═══ DATA TO PROCESS
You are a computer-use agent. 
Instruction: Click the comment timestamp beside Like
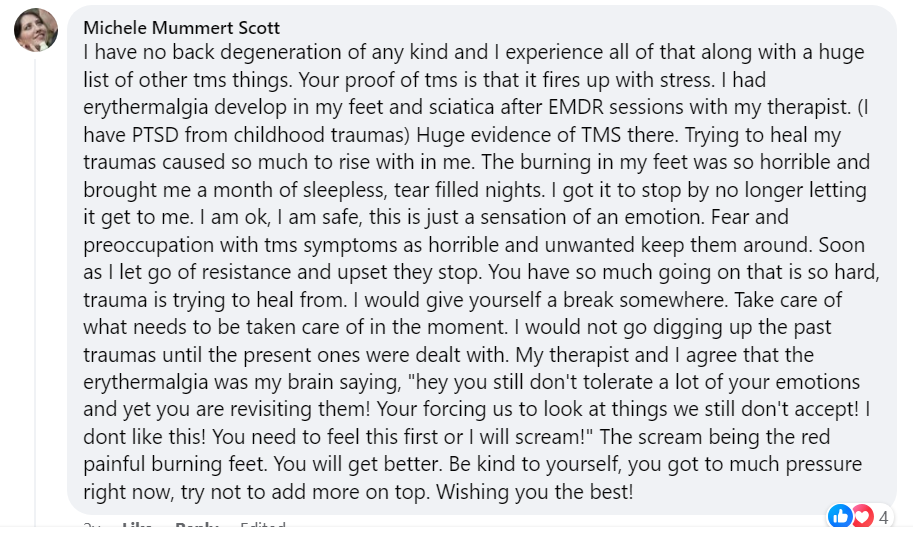92,527
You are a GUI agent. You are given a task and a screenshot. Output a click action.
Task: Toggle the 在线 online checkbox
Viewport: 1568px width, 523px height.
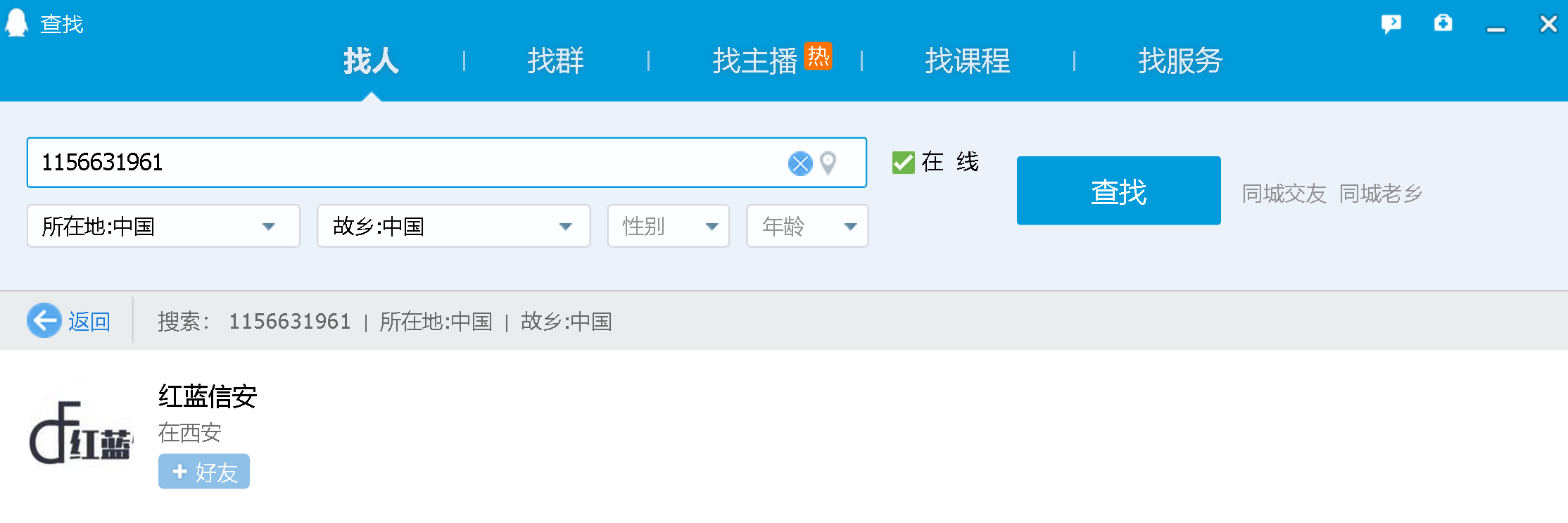pyautogui.click(x=903, y=163)
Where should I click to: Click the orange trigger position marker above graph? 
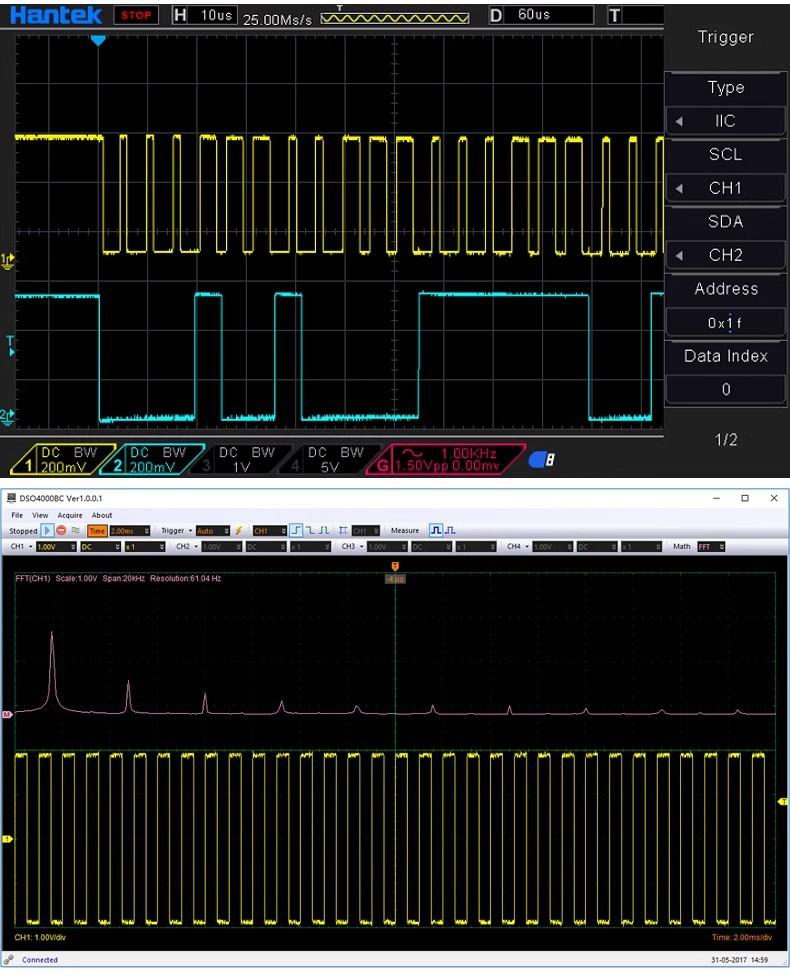tap(396, 567)
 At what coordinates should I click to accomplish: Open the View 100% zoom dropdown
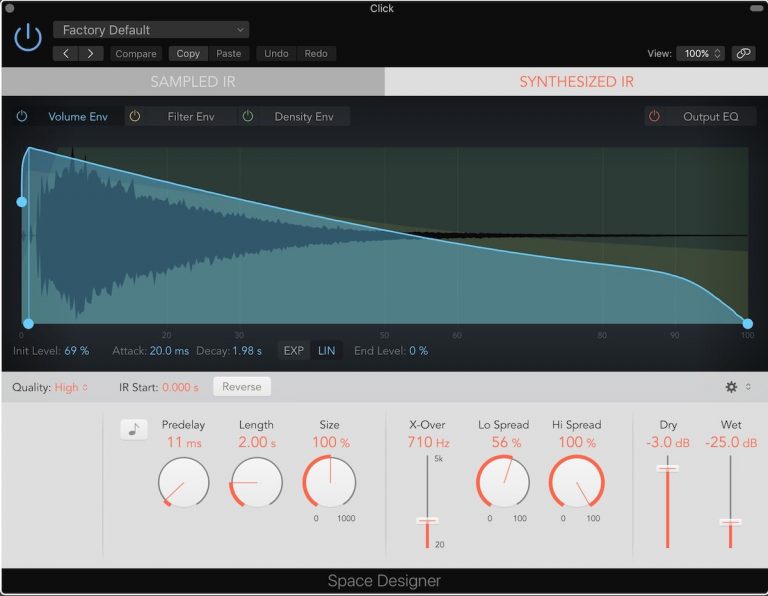tap(700, 54)
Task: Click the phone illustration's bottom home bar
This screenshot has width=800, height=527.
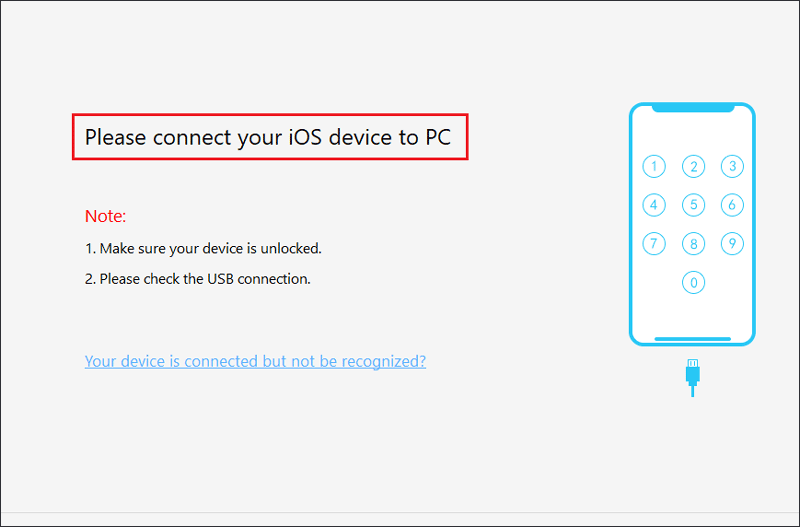Action: (x=692, y=339)
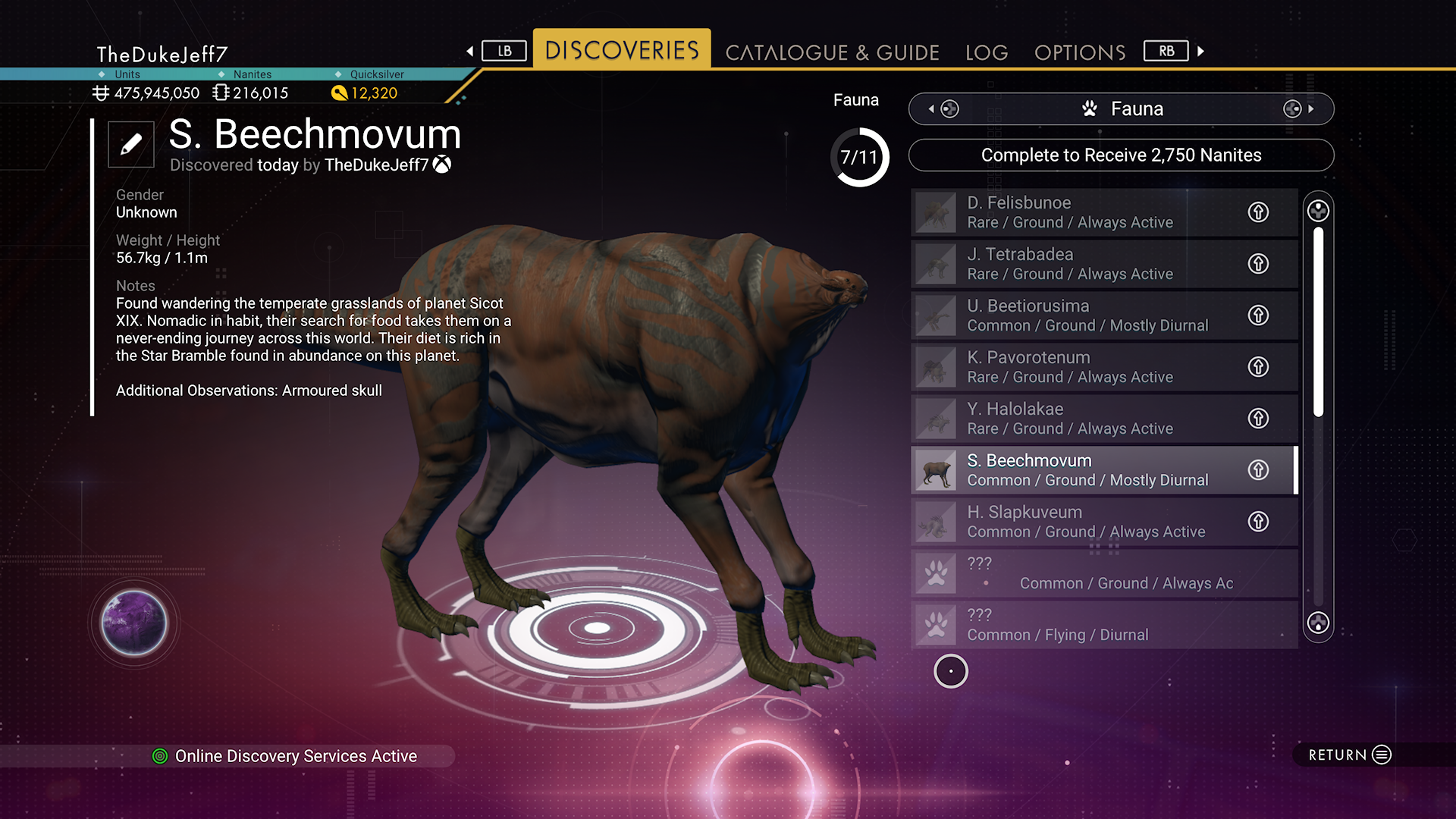Screen dimensions: 1456x819
Task: Click the paw icon of the Flying entry
Action: (x=936, y=625)
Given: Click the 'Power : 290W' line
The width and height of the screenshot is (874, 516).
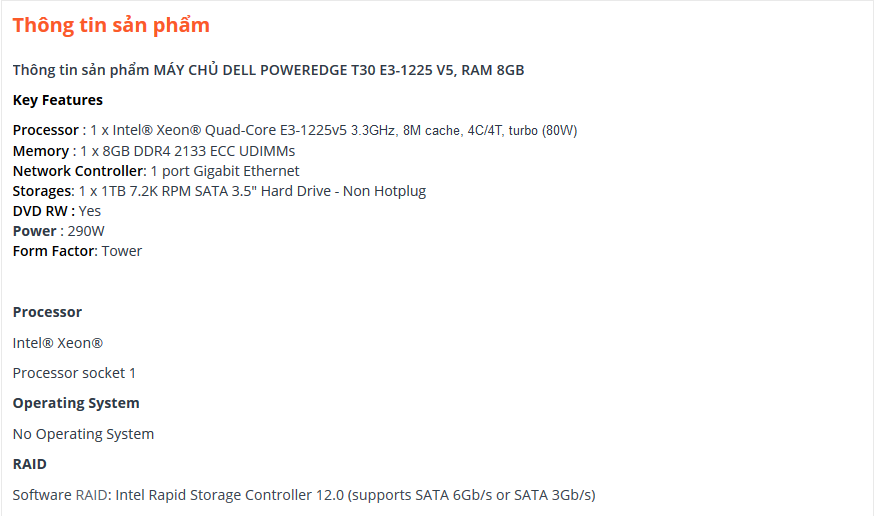Looking at the screenshot, I should [x=59, y=231].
══════
REQUIRED WORK: Every line in the data above that contains "agent" needs to be copied.

TASK ANSWER:
You are a computer-use agent. 
You are a GUI agent. You are given a task and a screenshot. Output a click action.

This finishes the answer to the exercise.